═════ Data for analysis

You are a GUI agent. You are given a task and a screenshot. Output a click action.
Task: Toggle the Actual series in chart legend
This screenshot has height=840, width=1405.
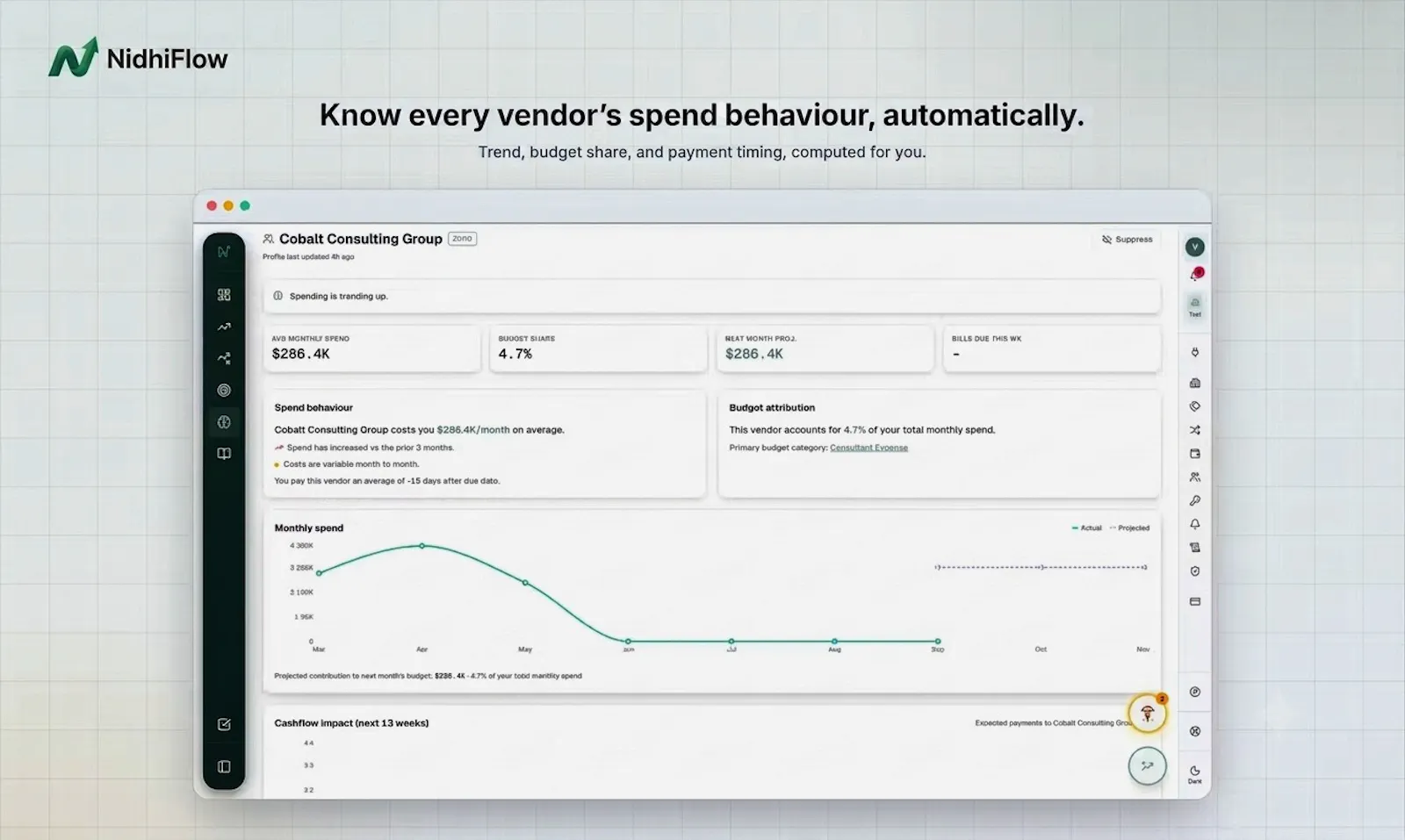(x=1087, y=528)
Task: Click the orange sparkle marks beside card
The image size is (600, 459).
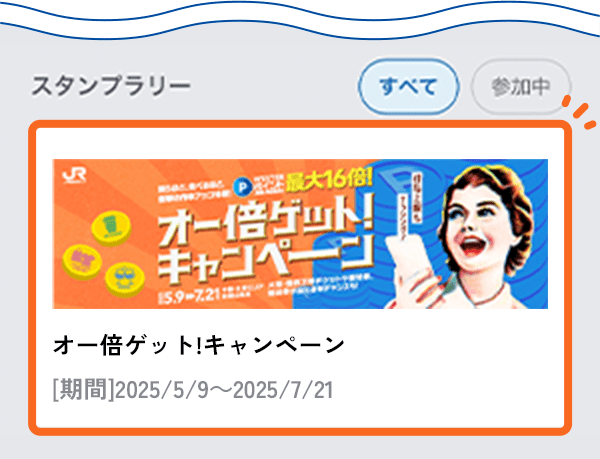Action: [579, 112]
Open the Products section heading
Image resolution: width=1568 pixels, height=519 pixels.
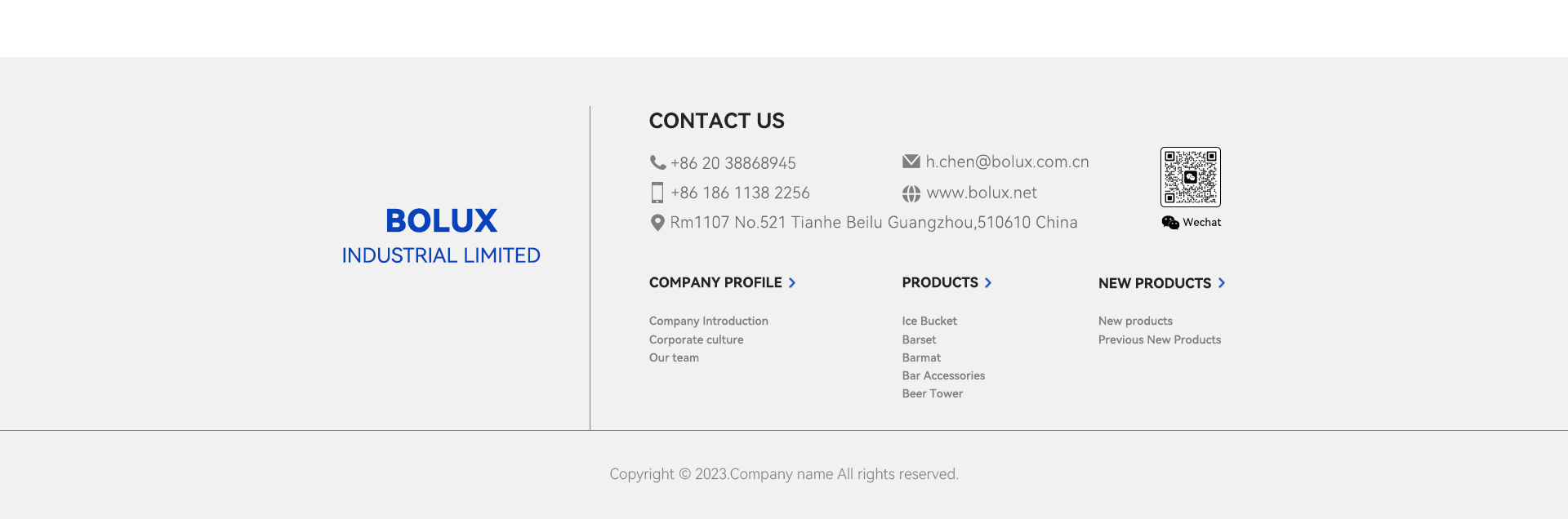click(x=940, y=282)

══════════

The expected answer is the complete set of entries, copied verbatim, with no pictures.

* _Task result_:
You are a GUI agent. You are given a task and a screenshot. Output a click action.
Task: Toggle the Actual series in chart legend
This screenshot has height=840, width=1405.
(x=1087, y=528)
Task: Click the orange sparkle marks beside card
The image size is (600, 459).
Action: [579, 112]
Open the Products section heading
Image resolution: width=1568 pixels, height=519 pixels.
click(x=940, y=282)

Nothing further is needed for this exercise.